Related to Technical problem with eigenvalues

1. What is a technical problem with eigenvalues?

The most common technical problem with eigenvalues is when a matrix has repeated eigenvalues, also known as eigenvalue degeneracy. This can make it difficult to accurately determine the eigenvectors and eigenvalues of the matrix.

2. How can I solve a technical problem with eigenvalues?

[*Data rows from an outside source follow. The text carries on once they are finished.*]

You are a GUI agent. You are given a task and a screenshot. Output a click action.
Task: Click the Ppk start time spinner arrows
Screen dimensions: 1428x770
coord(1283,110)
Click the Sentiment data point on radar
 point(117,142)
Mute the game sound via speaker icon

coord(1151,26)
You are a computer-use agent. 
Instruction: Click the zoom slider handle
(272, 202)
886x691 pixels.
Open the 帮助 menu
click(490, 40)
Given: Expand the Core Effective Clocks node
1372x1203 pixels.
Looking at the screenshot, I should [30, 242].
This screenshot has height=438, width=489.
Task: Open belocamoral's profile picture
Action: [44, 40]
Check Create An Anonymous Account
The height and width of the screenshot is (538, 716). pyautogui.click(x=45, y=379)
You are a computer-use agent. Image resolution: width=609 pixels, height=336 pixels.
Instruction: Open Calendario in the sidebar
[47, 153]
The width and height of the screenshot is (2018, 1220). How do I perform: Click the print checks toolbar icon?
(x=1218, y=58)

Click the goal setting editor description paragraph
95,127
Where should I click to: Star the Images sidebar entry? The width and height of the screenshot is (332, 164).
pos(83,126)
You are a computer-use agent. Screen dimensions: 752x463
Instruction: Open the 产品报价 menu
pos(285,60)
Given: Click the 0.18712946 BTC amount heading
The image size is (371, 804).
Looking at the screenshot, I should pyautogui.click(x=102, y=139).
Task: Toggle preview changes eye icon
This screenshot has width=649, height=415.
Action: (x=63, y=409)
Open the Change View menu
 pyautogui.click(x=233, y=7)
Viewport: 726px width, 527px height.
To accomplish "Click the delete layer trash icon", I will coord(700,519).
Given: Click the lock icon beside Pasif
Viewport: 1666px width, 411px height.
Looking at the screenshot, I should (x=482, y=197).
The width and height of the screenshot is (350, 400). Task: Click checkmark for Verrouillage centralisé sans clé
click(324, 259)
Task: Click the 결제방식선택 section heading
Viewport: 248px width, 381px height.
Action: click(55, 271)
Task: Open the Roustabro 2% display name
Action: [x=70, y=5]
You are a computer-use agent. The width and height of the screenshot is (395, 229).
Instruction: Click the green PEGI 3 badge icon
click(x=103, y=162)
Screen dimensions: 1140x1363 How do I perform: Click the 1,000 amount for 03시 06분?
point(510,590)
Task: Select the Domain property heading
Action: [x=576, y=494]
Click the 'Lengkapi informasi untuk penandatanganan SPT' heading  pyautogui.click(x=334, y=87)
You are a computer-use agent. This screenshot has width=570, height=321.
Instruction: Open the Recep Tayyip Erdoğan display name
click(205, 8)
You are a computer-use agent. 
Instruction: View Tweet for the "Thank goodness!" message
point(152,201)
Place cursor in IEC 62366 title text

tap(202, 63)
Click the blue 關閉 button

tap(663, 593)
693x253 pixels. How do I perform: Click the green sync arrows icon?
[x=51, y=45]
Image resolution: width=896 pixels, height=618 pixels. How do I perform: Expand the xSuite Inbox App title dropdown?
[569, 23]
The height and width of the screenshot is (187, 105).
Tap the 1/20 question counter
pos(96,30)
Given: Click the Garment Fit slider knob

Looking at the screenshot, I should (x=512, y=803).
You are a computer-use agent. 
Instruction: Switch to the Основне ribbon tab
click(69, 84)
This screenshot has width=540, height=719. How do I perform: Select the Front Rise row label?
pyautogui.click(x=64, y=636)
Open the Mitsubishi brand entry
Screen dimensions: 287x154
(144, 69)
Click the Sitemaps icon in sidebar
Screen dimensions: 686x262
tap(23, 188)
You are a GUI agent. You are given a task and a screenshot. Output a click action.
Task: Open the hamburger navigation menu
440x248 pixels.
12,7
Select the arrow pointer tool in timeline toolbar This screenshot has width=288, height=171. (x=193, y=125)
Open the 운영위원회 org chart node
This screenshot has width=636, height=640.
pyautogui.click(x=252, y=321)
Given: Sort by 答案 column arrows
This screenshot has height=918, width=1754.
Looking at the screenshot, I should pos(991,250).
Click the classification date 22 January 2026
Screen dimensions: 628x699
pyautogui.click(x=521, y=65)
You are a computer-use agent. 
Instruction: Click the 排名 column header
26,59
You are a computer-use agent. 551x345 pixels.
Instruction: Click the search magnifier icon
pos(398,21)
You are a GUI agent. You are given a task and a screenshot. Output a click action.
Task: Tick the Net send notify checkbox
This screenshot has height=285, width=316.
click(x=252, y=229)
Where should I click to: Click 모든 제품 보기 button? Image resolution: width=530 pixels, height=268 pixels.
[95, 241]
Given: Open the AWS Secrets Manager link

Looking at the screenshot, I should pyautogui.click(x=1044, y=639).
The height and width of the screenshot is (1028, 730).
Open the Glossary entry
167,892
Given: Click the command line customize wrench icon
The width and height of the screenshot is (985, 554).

There are a few possible solutions to a technical problem with eigenvalues. One approach is to use specialized algorithms designed for matrices with repeated eigenvalues. Another option is to use perturbation techniques to slightly modify the matrix and avoid the degeneracy. Alternatively, you can also try using a different method for computing eigenvalues, such as the QR algorithm.

3. Can a technical problem with eigenvalues affect my results?

Yes, a technical problem with eigenvalues can definitely affect the accuracy of your results. If the eigenvectors and eigenvalues are not correctly determined due to the degeneracy, it can lead to incorrect interpretations or conclusions about the data.

4. How can I prevent technical problems with eigenvalues?

One way to prevent technical problems with eigenvalues is to carefully check for eigenvalue degeneracy before conducting any analysis. You can also use specialized software or programming libraries that have built-in functions for handling repeated eigenvalues.

5. Is there a way to simplify technical problems with eigenvalues?

While it is not always possible to completely eliminate technical problems with eigenvalues, there are some approaches that can help simplify them. For example, using a different coordinate system or normalizing the matrix can sometimes make the eigenvalues less degenerate and easier to work with.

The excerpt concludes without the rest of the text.